> [TASK BRIEF] Note each line of the listing that contains the string "Toggle", and copy it.

══════

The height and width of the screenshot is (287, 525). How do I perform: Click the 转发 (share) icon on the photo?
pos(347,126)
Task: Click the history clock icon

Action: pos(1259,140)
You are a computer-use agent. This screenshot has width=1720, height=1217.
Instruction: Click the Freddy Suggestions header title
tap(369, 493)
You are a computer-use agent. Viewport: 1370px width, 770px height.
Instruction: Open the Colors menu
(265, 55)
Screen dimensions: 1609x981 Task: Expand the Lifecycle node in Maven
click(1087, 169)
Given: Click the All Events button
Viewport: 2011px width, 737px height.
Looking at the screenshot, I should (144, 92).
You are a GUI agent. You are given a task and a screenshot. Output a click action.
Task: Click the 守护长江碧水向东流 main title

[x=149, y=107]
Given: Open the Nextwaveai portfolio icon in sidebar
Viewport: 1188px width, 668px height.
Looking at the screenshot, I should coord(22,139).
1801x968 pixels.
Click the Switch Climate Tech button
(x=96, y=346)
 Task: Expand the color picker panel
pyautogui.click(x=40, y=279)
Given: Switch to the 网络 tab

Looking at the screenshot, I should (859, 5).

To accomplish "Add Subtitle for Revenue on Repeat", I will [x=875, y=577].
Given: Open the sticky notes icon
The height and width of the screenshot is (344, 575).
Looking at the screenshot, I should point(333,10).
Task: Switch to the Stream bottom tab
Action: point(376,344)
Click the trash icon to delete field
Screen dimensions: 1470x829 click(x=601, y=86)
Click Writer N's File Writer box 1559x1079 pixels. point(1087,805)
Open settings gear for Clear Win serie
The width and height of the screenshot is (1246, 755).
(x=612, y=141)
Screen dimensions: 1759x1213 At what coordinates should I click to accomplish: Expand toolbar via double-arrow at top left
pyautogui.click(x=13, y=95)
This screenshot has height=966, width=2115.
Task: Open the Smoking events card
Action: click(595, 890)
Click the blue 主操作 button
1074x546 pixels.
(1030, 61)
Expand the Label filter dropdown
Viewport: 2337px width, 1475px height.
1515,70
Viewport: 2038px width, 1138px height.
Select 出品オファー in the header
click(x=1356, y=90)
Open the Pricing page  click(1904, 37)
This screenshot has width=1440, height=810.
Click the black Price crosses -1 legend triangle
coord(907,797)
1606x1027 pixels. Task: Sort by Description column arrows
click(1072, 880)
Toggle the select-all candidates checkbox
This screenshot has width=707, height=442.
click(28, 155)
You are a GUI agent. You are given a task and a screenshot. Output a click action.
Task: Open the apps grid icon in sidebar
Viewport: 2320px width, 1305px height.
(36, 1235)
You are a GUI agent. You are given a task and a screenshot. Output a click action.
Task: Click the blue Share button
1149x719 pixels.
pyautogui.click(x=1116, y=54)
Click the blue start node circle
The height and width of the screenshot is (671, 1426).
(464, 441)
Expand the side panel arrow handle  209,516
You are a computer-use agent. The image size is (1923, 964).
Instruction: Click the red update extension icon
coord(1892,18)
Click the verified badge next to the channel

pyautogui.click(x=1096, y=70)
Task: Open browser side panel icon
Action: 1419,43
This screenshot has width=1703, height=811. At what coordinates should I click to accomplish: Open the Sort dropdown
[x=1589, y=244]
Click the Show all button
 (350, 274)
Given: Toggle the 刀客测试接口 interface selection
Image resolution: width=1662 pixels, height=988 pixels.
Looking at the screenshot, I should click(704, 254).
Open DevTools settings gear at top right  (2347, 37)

══════

> [WRITTEN SOLUTION]
Toggle the select-all candidates checkbox
Given: Toggle the 刀客测试接口 interface selection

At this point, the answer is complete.